When Did GenAI Appear?

The foundation for GenAI was first laid with the introduction of the Markov chain (1906-13) — a statistical model, which implies that new data sequences can be created based on the current sample data.
But it wasn’t until the 1950-60s when Generative AI took the physical form: Rosenblatt’s Perceptron, LILLAC I experiment, and later the 1960’s chatbot Eliza.
Preliminary Stage
- Perceptron
The image-classifying Perceptron I designed by Frank Rosenblatt in 1957 is considered the first ever instance of AI, on the principles of which all ensuing generations of artificial Intelligence are based. It employs a MacCulloch-Pitts concept of the artificial neural network (ANN) published in 1943.

- Iliac Suite
The first known example of synthetic content was produced with the ILLIAC I mainframe computer: it composed the Lilac Suite for a string quartet — an experiment run by L. Hiller and L. Isaacson.

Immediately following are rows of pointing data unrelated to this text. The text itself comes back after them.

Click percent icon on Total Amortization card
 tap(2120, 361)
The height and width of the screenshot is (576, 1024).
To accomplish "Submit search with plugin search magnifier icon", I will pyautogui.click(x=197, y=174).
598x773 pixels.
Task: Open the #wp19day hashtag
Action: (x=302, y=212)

In 1960 the Soviet mathematician Rudolf Zaripov published a paper, in which he analyzed how a melody could be constructed algorithmically.
- ELIZA
Known as the “first chatbot in history”, ELIZA was designed in 1964-67 by the MIT researcher Joseph Weizenbaum. It was operated by the DOCTOR script imitating Carl Roger’s psychotherapy approach, which includes reverting patient’s statements back to them. ELIZA was also enhanced with a teaching mode, which allowed users to affect its behavior.

- Hopfield Network
Introduced in 1982, the Hopfield network isn’t a GenAI model per se. However, based on the recurrent architecture with the Lyapunov function added, it’s capable of emulating human associative thinking, as well as memory recall mechanism.

- Long Short-Term Memory
Long Short-Term Memory (LSTM) is a variant of a Recurrent Neural Network (RNN) that tackles the vanishing gradient issue — a problem when gradients that should recondition a neural model during a training stage become too small. LSTM is widely used for sentiment recognition, video analysis, language modelling, etc. It was first introduced in 1995 in a paper by Jürgen S. and S. Hochreiter.
Modern Stage
- Variational Auto-Encoders (VAEs)
Introduced in 2013 by D. P. Kingma and M. Welling, VAE is a generative model that is capable of synthesizing unique data from the previously sampled input. First, it encodes the input data into the distribution within the probabilistic latent space and then decodes it back to create new data.
- Generative Adversarial Networks (GANs)
GAN is a model consisting of two main elements: generator and discriminator. They “compete” with each other to create the most realistic output. While the generator keeps producing new samples, the discriminator compares them to the training data from the real world and decides whether they look “real” or “fake”. GANs — developed by Ian Goodfellow et al. in 2014 — were responsible for the “deepfake invasion” in 2017.
- WaveNet
Emerging in 2016, WaveNet is one of the first models capable of imitating human voice in a convincing manner. It is based on dilated causal convolutions, same as PixelCNN, to solve the long-range temporal dependency problem.
- Transformer

Transformer, first described in 2017 by I. Polushkin et al., is a self-attention model that focuses on the tiny and distant bits of the input data to analyze how they interact with each other. The model is used for translating texts and also foreshadowed the emergence of the GPT models.
- GPT
Generative pre-trained transformer (GPT) is based both on the Transformer and Pre-trained Transformer models that were not generative in nature. It was enhanced with unsupervised learning, in which training data is unlabelled. It was introduced by OpenAI in 2018.
- NeRF
Representing Scenes as Neural Radiance Fields (NeRF) is a model capable of synthesizing complex scenery. It’s based on querying 5D coordinates for generating scenery images, while its output consists of volume density and view-dependent emitted radiance.
- DALL-E
Based on the GPT-3 architecture, DALL-E consists of 12 billion parameters that allow it to interpret text and create images upon written user prompts.
- GitHub Copilot
In 2021 GitHub together with OpenAI launched a project dubbed CoPilot. It’s an assistant tool run by the Codex system and it can advise programmers on how to develop their code, by suggesting more fitting lines, functions, or other elements.
- MusicLM
MusicLM is a model designed for music synthesis upon prompt. Its architecture includes w2v-BERT to generate semantic tokens for audio, the audio-embedding network MuLan to enhance training, and other components.
- Sora
Sora is a diffusion-transformer model designed for video synthesis. It draws inspiration from how Large Language Models (LLMs) are trained on massive amounts of data.